┏━━

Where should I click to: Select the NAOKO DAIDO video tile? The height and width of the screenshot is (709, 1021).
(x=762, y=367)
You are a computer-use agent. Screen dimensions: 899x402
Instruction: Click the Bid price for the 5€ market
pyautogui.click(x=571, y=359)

┗━━
┏━━

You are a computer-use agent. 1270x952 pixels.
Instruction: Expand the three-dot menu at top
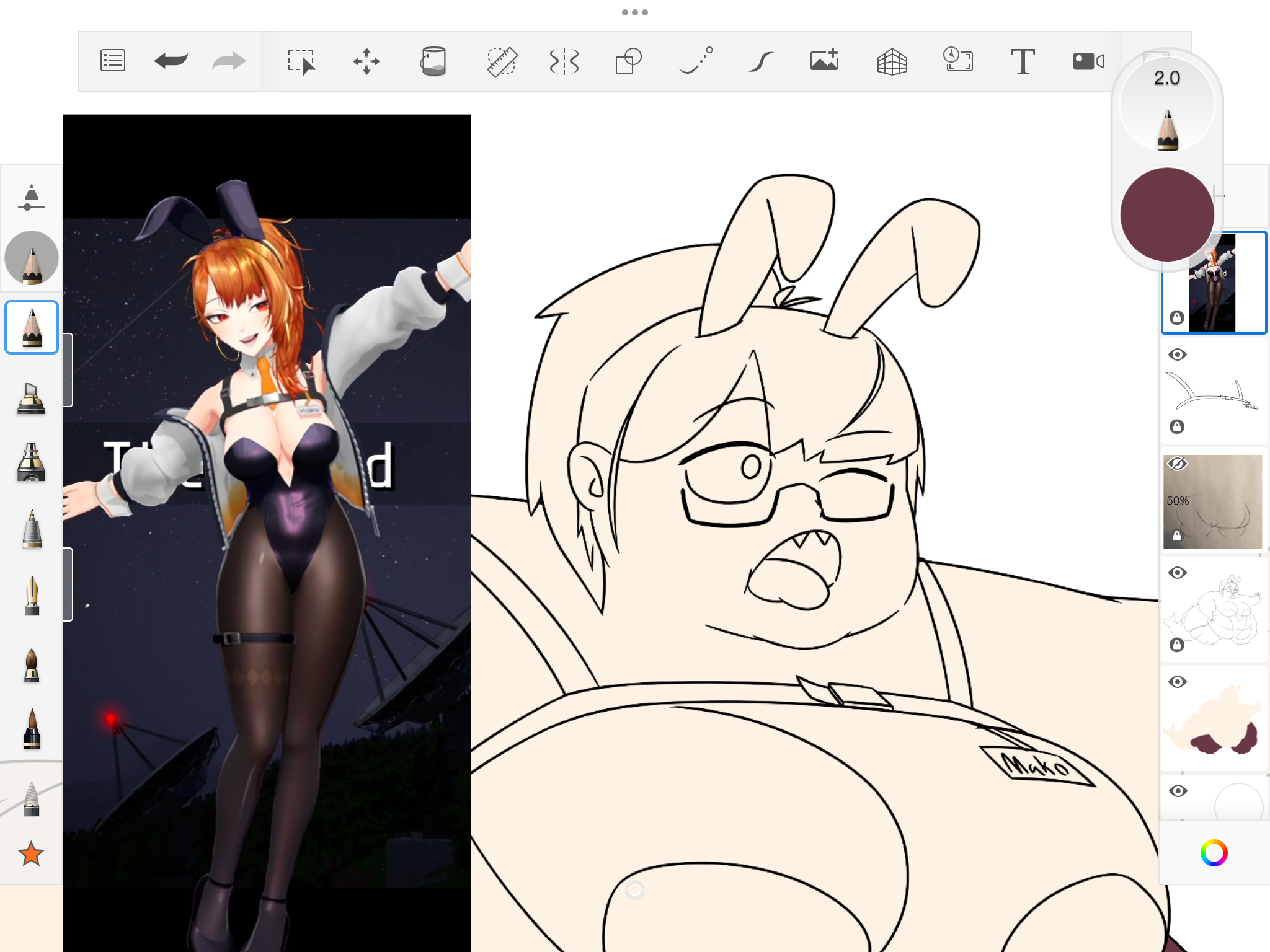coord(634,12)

┗━━

**AIM**. Copy the lines of the entries verbatim, starting at the line containing "Where should I" and ending at the line containing "pyautogui.click(x=571, y=359)", with both of those lines included.

**SOLUTION TO THE EXERCISE**.
Where should I click to: Select the NAOKO DAIDO video tile? The height and width of the screenshot is (709, 1021).
(x=762, y=367)
You are a computer-use agent. Screen dimensions: 899x402
Instruction: Click the Bid price for the 5€ market
pyautogui.click(x=571, y=359)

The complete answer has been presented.